Shell Scripting Essentials
At any given moment I have a few dozen shell scripts I actively use - I am professionally lazy. It's useful, and surprisingly easy to learn, so I thought I'd share what I know. This will be referring to Bash, but much of it can be fitted to POSIX shell.
Why Care?
Scripting offers up far more potential for the software tools you have at your disposal on a Unix-like system, to create larger, specific meta-tools from them. Typing a single command can refer to hundreds of others, with all the usual logical structures associated with any other programming language, removing the manual effort of complex actions. If you have tens of thousands of e-mail addresses you would like to send death threats to, you can do it.
I think having this kind of power is a strong selling point on Unix-likes in general, but that's an aside.
With this post, I aim to give a reasonably comprehensive over to scripting aimed at someone unfamiliar, as a basic reference point, and to show some of what's available, which may inspire them to write their own scripts to simplify some task.
Helpful Concepts to Know
- 'stdin' - input. This can be from the command line, or piped from another program.
- 'stdout' - output. This can be output to the screen, or piped into another program.
- 'pipe' - directing the output of one program to be used as the input of another. Uses the '|' pipe character.
- 'variables' - keywords referring to stored data. You're probably already familiar enough with this. An example variable 'var' is set with 'var=' and accessed with '$var'.
The example below shows some of the concepts in use. Here, echo will output 'Hello world', which will becomes awk's input - awk will then output 'world':
echo 'Hello world' | awk '{print $2}'
Many other methods besides just piping are used to control the flow of a script, allowing more complex scripts to be made. Knowing the below is a good starting point.
- ';' - wait until the preceding program ends before the next begins.
- '&' - execute the preceding and next program simultaneously.
- '&&' - if the preceding program ends successfully or statement is true, execute the next program.
- '||' - if the preceding program fails or statement is false, execute the next program.
- '>' - direct output to file. '>>' - if file already exists, this appends rather than overwrites the file.
Here's another example of this chain in use:
(echo 'Return this' && echo 'and this' && echo 'and this' || echo 'If any fail, return this') >> output_file
Beyond a certain level of complexity, you may find if-else statements more legible:
if [[ -z $(ls ~) ]]; then echo 'Bro someone took your stuff' else echo 'All good' fi
'while' and 'for' loops, case statements, and much else you may be familiar with is also available here.
You may also notice the use of '-z', which is a conditional - note: not the same as program arguments, though they look similar. '-z' here means empty, and likewise '-n' means non-empty. '-lt' means less than, '-ge' means greater than or equal to, etc. Running 'man test' on your Unix-like, or the manual page for your shell (if you don't know your shell, likely 'bash') will give you a longer list of some of the other expressions available to you, which I won't go into any further detail here.
Now, Some Actual Programs
These get used most frequently in any fairly complex script I'm writing, so I would consider them foundational knowledge. There are plenty more, of course. To learn more about them, just precede their name with 'man'.

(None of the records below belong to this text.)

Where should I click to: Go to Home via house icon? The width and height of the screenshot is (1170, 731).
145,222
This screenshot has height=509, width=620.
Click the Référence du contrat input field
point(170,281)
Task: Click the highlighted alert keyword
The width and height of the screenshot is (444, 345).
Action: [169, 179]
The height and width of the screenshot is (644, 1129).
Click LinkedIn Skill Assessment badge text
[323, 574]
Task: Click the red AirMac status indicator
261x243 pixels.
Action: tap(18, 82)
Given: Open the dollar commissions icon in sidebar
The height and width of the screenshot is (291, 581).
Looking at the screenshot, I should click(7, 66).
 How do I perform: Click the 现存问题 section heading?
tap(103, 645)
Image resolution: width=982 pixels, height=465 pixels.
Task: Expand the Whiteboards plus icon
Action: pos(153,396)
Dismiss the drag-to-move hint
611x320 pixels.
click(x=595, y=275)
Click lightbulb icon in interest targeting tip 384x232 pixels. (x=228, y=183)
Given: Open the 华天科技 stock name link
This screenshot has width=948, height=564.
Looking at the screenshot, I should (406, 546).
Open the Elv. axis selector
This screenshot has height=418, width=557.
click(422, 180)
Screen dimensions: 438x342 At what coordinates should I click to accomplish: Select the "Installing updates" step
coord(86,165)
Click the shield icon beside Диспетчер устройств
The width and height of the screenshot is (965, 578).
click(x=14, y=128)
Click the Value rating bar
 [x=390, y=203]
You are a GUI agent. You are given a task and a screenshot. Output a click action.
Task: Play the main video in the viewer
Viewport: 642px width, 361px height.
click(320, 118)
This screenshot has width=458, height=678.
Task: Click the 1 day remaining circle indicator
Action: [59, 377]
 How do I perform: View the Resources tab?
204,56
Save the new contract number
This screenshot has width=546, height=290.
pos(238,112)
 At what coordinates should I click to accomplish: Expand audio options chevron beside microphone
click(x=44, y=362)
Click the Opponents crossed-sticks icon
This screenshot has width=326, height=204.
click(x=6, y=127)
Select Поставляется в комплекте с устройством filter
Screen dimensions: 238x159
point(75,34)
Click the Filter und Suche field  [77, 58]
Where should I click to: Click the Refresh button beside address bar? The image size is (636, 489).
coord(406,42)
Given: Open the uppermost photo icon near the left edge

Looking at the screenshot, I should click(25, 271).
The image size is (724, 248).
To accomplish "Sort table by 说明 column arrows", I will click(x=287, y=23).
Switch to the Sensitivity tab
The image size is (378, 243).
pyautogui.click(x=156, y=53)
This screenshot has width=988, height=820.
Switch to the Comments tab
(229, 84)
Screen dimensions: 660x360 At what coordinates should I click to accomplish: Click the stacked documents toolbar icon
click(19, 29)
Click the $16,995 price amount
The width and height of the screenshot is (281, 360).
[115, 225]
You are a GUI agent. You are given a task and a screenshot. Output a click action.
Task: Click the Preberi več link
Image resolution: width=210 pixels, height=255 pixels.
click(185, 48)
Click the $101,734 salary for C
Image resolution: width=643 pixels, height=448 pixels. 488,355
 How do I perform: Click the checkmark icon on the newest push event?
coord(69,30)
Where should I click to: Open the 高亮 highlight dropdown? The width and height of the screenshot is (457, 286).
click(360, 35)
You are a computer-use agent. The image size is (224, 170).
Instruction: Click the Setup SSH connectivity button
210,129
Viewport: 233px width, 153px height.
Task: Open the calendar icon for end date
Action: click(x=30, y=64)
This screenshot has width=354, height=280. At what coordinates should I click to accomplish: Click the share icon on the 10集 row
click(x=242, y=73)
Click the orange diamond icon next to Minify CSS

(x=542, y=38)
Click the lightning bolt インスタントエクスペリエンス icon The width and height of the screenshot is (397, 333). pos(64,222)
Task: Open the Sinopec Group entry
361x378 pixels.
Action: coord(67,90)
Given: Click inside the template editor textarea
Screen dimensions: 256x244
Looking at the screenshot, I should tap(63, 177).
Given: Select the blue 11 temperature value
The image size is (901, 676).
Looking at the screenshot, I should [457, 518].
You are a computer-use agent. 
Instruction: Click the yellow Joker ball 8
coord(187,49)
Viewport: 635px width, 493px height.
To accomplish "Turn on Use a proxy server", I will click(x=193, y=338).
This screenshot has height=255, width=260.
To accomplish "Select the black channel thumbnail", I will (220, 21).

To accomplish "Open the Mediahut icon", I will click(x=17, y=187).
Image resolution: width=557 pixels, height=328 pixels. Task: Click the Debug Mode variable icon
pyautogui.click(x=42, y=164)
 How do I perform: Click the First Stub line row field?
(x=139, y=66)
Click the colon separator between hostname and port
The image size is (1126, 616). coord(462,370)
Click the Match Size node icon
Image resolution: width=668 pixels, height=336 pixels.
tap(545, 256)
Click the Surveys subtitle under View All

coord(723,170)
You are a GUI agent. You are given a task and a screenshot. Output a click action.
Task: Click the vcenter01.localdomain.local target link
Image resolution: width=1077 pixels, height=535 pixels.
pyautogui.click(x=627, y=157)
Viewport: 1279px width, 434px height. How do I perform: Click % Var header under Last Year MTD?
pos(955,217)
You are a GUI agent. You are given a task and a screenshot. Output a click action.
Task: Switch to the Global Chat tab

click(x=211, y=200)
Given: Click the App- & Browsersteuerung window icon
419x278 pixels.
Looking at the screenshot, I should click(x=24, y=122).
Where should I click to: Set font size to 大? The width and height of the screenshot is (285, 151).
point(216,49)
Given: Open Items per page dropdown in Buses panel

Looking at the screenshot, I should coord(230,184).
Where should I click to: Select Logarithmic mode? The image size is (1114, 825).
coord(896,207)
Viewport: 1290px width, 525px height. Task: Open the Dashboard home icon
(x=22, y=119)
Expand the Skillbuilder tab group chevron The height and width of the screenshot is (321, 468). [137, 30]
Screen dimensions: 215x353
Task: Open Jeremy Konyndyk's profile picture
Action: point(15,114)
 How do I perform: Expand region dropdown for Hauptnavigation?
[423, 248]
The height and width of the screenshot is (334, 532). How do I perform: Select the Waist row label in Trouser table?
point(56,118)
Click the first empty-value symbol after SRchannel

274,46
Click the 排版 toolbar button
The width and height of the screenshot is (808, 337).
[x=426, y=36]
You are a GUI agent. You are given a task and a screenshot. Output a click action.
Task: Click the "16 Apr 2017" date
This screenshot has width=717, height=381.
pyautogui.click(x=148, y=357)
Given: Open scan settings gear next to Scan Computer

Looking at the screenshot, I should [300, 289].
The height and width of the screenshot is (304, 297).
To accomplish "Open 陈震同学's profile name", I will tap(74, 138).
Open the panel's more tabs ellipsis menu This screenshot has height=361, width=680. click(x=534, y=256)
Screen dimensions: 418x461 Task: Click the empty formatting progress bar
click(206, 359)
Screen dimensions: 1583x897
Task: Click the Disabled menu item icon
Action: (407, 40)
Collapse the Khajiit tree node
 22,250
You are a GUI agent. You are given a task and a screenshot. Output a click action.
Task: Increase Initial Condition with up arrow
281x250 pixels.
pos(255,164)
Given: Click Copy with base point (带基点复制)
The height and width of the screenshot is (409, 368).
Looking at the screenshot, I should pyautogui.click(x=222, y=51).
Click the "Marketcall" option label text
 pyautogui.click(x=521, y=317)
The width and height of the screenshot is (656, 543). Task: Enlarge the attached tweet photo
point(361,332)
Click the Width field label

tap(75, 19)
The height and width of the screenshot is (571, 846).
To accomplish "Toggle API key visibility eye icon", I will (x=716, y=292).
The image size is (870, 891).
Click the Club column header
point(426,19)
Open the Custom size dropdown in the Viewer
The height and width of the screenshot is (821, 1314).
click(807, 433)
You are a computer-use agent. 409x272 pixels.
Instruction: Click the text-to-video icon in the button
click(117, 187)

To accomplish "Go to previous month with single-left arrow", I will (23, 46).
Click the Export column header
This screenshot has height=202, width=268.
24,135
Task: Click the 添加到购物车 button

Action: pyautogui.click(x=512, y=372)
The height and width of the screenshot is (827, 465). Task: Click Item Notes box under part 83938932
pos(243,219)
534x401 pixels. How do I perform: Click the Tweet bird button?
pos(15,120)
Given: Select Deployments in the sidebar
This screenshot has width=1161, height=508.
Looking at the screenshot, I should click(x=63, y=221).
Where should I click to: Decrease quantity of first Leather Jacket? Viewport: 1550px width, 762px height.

- echo / printf: 'echo' prints its input, which are either strings (in quotes, or otherwise), or variables. 'printf' is similar, although it has additional formmating sequences by default, and doesn't automatically add newlines.
- cat: 'cat' is technically used to concatenate two or more files. It can also print the contents of a single file to stdout - which can go to the screen or another program, which it's often used for.
- grep: 'grep' can perform regex pattern matching on its input, and return matches. This also applies to returning the lines of a file which have a match. It can also check for multiple matches, use OR/AND logic for multiple searches, and do reverse matching.
- head / tail: 'head' and 'tail' may output the first or last few lines or characters of their input.
- curl: 'curl' can connect to URLs and fetch their content, directing their content to files or stdout, among other things.
- cut: 'cut' cuts input based on a given delimiter, and prints a field after cutting.
- awk: 'awk' is something like a far more powerful version of cut, often preferred because it can use multiple characters in a string as its delimiter, print multiple fields and lines algorithmically, even performing conditionals and calculations. It's basically a language in its own right.
- sed: 'sed' (stream editor) is very useful for finding and deleting, or finding and altering, matches and lines in a file, or to filter output before passing it to the next program.
Other Stuff Worth Mentioning
cron - cron jobs are used to automate the running of programs, and I find myself using them often. Their format allows you to run scripts at any specified moment weeks or months away. For example, cron could run a script at a specific time on your server, and even send an alert if something went wrong, none of which requires you to immediately be there.
mutt - mutt is a terminal-based e-mail client, with an ncurses TUI interface for browsing mailboxes (and offers a lot in terms of writing macros, which is great). It's important, because after the unanimously painful set-up, it also allows you to send mail directly from the terminal without needing to open the client. You still want to automate those death threats, right?